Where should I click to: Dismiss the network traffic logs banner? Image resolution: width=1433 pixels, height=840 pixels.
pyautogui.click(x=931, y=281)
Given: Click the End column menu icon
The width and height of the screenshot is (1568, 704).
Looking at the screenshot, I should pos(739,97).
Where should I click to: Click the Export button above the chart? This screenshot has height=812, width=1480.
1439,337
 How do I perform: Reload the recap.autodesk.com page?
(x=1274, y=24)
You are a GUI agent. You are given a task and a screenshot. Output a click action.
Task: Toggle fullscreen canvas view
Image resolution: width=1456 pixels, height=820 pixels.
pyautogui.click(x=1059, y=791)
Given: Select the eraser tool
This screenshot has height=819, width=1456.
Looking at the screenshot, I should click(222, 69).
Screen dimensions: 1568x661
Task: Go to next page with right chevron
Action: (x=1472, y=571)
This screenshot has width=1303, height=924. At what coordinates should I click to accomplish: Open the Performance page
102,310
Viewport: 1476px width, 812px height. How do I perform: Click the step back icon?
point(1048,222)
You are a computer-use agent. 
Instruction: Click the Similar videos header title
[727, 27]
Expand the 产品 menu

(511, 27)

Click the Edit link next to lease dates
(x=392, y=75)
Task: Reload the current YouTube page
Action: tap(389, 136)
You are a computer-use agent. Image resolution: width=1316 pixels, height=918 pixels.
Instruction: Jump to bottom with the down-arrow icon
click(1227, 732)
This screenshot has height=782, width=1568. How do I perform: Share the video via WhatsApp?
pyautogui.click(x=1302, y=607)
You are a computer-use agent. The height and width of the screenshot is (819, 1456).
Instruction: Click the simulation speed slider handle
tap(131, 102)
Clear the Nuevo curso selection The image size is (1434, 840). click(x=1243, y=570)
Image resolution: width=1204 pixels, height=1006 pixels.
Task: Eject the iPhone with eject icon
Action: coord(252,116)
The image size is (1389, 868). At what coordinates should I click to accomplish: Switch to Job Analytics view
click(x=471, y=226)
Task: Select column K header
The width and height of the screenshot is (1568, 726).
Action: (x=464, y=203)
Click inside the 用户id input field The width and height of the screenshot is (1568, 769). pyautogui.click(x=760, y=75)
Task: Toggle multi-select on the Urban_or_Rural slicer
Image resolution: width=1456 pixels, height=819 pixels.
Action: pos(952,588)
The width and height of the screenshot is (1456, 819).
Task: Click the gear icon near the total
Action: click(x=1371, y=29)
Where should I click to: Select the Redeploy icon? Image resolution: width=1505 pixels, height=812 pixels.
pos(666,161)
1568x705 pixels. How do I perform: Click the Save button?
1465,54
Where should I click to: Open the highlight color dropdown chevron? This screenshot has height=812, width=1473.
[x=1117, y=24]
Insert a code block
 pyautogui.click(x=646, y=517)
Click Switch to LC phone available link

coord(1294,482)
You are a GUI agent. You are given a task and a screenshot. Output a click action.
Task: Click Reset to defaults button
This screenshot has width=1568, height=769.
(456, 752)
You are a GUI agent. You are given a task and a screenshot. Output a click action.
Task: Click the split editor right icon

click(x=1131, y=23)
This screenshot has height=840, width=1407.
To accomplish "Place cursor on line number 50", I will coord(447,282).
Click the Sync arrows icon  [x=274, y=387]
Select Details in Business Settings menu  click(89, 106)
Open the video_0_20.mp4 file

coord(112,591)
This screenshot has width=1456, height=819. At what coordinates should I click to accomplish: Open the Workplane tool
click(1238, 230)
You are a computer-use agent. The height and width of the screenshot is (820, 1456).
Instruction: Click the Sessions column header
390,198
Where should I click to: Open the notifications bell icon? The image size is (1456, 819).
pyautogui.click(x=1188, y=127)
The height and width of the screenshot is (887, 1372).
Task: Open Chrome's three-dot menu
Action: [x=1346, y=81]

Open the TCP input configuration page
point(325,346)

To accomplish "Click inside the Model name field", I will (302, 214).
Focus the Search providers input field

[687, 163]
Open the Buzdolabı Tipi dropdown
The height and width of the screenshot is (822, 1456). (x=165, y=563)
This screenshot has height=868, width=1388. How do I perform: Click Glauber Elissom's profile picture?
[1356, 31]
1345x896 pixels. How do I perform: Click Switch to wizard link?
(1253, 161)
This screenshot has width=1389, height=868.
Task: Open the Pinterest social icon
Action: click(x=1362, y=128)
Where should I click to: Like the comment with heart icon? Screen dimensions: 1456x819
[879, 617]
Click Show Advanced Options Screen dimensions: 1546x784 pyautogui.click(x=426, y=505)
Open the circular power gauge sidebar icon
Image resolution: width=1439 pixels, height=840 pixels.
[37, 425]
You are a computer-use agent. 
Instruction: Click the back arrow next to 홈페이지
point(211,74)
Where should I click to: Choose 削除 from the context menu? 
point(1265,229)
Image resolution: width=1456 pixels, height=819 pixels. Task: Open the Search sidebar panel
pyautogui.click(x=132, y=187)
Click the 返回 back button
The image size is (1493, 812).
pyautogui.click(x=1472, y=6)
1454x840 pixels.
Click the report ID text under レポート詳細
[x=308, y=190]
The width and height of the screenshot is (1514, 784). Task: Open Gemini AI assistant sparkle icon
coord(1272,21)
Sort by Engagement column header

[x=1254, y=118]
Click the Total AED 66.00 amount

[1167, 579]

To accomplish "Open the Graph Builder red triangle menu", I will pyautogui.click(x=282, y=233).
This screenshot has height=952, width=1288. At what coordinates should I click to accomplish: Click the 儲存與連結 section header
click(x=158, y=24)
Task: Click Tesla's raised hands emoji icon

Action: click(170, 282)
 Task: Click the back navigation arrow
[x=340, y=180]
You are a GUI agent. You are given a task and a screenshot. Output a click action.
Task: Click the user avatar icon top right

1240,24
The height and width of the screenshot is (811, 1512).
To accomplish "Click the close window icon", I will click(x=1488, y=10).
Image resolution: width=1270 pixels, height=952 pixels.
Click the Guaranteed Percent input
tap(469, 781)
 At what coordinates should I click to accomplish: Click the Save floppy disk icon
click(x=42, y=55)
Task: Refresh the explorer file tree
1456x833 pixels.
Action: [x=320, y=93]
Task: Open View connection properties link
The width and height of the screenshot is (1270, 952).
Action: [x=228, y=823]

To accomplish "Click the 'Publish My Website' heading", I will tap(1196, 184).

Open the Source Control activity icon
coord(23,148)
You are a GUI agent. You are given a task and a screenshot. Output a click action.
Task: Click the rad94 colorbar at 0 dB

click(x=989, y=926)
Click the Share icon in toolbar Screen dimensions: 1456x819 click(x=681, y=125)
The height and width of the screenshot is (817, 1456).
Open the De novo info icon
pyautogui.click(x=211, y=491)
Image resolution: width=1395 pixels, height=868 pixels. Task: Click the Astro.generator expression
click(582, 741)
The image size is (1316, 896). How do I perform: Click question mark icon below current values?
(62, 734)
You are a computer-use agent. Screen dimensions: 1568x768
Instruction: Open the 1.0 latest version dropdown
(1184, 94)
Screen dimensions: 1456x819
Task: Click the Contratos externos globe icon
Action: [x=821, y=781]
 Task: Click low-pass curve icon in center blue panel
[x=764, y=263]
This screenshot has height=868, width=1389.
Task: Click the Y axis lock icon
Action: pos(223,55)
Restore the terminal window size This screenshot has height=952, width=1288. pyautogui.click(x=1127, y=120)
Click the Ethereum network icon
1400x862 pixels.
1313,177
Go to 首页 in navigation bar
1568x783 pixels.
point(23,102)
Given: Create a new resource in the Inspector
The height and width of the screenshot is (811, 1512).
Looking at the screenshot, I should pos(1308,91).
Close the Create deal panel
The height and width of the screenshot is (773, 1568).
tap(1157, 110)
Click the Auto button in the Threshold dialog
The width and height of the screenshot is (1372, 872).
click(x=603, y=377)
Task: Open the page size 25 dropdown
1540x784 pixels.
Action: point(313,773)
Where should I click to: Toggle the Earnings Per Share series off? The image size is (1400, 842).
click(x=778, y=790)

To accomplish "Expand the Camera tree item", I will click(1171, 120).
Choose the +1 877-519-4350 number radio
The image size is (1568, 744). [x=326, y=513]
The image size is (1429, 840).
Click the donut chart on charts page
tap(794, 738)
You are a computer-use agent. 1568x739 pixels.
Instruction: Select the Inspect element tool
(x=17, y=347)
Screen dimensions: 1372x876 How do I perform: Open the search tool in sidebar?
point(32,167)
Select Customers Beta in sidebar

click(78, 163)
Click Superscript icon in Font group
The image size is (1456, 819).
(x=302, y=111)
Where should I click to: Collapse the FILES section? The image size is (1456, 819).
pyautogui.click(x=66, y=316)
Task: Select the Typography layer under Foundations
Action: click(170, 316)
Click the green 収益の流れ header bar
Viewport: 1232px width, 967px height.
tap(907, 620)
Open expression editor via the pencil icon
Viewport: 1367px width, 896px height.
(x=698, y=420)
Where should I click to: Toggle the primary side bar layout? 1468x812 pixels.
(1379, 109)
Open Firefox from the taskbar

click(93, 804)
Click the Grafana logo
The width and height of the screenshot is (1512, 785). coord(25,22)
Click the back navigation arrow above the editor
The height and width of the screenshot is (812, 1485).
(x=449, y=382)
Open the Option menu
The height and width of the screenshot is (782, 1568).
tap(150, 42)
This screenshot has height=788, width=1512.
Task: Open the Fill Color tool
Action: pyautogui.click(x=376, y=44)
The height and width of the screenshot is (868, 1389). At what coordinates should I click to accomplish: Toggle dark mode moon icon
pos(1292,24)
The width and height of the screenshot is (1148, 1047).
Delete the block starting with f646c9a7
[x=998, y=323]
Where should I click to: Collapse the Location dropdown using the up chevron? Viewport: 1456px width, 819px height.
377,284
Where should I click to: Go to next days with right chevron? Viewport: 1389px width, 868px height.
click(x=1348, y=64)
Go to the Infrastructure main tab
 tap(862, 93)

- Task to carry out -
Note each line of the entries that has "inside" in it, and copy those lines.

- Solved problem -
Click inside the 用户id input field The width and height of the screenshot is (1568, 769). pyautogui.click(x=760, y=75)
To accomplish "Click inside the Model name field", I will (302, 214).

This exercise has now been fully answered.